Beautiful Brandy had an on-again, off-again career as a queen; first as Miss Andouille, then Yambilee Queen and now Cotton Queen. Expected to place in the top 15 in the Queen of Queens pageant, Brandy knows the pressure’s on.
Think it’s easy being queen? “The Rhinestone Sisterhood” will show you that the job is real work and being royalty can be a royal pain.
With an unfettered insider’s view of the inner workings and the drama of small-town festivals, author Greenwood pulls aside the velvet curtain to reveal a tradition that is de rigueur for every little burg and borough in the U.S. and Canada. Because he let the Frog Queen have warts and because he called things as he saw them otherwise, I think this book would be a crown jewel on anybody’s bookshelf.
If you’ve got plans for parade-viewing this year, wave at the girls in silk and tulle, then read this book. For queens – former, current or future – “The Rhinestone Sisterhood” is a book to get your satin-gloved hands on.

‘HEART’ REVIEW
“Heart of the Matter” by Emily Giffin, 2010, St. Martin’s Press, $26.99/$31.99 Canada, 384 pages: Last night, the camel’s back was broken.

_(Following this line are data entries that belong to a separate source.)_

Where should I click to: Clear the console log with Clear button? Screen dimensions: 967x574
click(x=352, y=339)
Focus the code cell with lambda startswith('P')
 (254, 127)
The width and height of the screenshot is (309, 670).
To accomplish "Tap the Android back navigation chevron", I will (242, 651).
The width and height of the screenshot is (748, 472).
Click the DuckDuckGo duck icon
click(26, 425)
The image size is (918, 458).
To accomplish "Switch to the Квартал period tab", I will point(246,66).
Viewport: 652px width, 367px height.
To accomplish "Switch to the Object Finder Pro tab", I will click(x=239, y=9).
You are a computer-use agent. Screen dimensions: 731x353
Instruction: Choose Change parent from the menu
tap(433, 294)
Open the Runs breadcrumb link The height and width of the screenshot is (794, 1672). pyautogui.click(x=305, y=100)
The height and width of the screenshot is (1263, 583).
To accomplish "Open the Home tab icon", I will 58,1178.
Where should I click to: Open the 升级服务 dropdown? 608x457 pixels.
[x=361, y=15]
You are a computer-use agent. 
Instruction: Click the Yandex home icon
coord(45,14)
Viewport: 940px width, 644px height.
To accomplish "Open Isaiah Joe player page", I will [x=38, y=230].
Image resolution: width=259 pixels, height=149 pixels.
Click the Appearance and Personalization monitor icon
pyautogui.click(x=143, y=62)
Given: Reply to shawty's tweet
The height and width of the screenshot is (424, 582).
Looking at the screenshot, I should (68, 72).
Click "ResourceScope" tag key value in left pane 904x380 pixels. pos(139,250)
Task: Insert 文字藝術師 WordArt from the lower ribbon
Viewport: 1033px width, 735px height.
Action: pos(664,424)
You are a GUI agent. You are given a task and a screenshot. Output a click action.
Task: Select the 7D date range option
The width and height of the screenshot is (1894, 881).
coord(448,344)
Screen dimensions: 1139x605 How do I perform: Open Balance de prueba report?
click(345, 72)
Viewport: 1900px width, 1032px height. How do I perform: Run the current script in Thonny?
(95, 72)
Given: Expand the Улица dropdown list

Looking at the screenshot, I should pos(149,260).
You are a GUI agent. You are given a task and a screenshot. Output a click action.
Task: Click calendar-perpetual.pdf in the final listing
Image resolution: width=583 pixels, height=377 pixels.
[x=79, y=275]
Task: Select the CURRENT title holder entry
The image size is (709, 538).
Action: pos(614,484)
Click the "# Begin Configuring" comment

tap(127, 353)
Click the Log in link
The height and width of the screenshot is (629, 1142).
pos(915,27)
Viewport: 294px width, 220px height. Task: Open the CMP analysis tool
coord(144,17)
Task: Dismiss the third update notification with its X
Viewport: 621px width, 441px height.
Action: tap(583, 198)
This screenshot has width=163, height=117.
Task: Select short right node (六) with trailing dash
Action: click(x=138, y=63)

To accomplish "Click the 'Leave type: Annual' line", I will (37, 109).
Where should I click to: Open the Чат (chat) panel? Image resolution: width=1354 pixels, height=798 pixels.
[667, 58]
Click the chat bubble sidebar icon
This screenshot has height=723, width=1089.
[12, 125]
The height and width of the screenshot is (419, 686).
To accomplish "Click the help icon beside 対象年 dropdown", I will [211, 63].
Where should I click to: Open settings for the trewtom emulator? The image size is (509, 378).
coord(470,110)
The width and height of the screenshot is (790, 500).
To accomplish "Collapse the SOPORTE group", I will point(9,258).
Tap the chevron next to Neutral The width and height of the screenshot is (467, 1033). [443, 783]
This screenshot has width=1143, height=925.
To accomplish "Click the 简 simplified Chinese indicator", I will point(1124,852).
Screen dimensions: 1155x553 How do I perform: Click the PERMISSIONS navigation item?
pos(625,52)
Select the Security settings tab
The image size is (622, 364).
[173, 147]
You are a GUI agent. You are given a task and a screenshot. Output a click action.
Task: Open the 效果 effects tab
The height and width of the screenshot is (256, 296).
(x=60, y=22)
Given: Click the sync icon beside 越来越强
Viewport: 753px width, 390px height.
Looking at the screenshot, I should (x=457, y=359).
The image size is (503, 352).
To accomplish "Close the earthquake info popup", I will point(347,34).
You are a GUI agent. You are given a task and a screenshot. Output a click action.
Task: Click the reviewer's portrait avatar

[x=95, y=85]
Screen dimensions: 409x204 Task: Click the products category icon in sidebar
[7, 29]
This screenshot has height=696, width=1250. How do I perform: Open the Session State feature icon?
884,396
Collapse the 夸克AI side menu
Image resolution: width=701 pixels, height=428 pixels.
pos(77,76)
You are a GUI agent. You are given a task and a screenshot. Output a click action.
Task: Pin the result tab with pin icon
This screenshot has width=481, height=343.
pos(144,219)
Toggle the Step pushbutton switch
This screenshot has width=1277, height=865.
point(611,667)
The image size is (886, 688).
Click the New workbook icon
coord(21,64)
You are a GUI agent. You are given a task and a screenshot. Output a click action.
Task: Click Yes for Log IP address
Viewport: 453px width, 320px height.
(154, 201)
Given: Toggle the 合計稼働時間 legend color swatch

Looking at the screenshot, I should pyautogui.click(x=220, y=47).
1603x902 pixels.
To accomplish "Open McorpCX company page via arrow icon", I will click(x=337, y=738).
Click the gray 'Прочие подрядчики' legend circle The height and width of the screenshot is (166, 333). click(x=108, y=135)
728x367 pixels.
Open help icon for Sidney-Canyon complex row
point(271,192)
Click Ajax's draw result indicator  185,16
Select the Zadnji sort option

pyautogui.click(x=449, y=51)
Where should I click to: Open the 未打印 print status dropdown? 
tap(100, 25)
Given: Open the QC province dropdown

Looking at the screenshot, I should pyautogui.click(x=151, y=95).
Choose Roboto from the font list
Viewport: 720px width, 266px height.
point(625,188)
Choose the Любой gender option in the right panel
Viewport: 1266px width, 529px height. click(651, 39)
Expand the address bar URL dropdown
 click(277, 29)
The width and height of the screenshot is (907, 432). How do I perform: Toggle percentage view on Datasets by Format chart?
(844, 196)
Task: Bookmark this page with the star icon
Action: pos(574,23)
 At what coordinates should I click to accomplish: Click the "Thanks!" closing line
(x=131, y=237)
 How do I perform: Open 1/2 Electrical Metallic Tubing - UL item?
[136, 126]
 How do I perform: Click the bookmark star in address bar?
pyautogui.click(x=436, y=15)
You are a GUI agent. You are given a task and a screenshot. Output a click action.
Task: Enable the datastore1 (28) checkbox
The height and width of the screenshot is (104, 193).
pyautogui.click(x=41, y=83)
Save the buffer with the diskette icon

You used to be in love, the two of you. There were long conversations then, lingering looks and lots of laughter. In those days, there was no doubt that he was the one for you.
Lately, though, it seems like all you do is fight. Conversation consists of snide, nothing-to-laugh-at comments, and after last night, well, you don’t know if you can ever forgive him.
When a relationship line is crossed, can two people step backward? Maybe, as you’ll see in the new novel “Heart of the Matter” by Emily Giffin.
Tessa Russo has everything: two beautiful children, a Tudor house in a tony suburb and a handsome husband who happens to be one of the world’s leading pediatric plastic surgeons. Nick is dedicated to his work and his patients love him; so does Tessa, which is why she never complains when he has to leave the house at a moment’s notice, even on the night of their anniversary.
Life has been so good to Tessa these years, and she wonders how different it would have been if she’d married the man she was engaged to when she met Nick. She remembers that night, how she got on the subway and saw Nick and was instantly in love. He had remarked on her gigantic engagement ring, she started to cry, and he gave her his number. Six months later, she was wearing his diamond.
Nick is Tessa’s best friend. No matter what her feminist mother says and whatever the neighborhood gossip, she can’t imagine that she could be any happier than she is right now.
Although she knew she needed to answer the RSVP, Valerie Anderson didn’t want her son, Charlie, going to his classmate’s birthday party.
It wasn’t that she had anything against the kid, but the boy’s mother was so uppity. Valerie knew women like that, and they always looked down on single, working mothers like her.
If only she had listened to her gut that night, then Charlie wouldn’t have gotten hurt. And if Charlie hadn’t gotten hurt, he wouldn’t have needed a pediatric plastic surgeon. And if that hadn’t happened, then Valerie wouldn’t have met Nick Russo and three lives would have not so intersected so harshly.
I hope I didn’t spoil the ending for you, but by the second chapter of “Heart of the Matter,” you pretty much know what’s going to happen, anyhow.
The thing is, you really don’t.
Author Giffin weaves a story about trust, love and willingness to sacrifice even when you can’t bear to do it, but she doesn’t allow much predictability.
Each of her characters is complex in a light-novel sort of way, and though I enjoyed my time spent with them, I vacillated between loving them and wanting to yell at them. With reactions like that, who can resist?
If you’re looking for some lighter reading this summer, look for “Heart of the Matter.” For the beach or for vacation, you’ll never forgive yourself if you miss it.

TERRI SCHLICHENMEYER has been reading since she was 3 years old and never goes anywhere without a book. She lives on a hill in Wisconsin with two dogs and 11,000 books.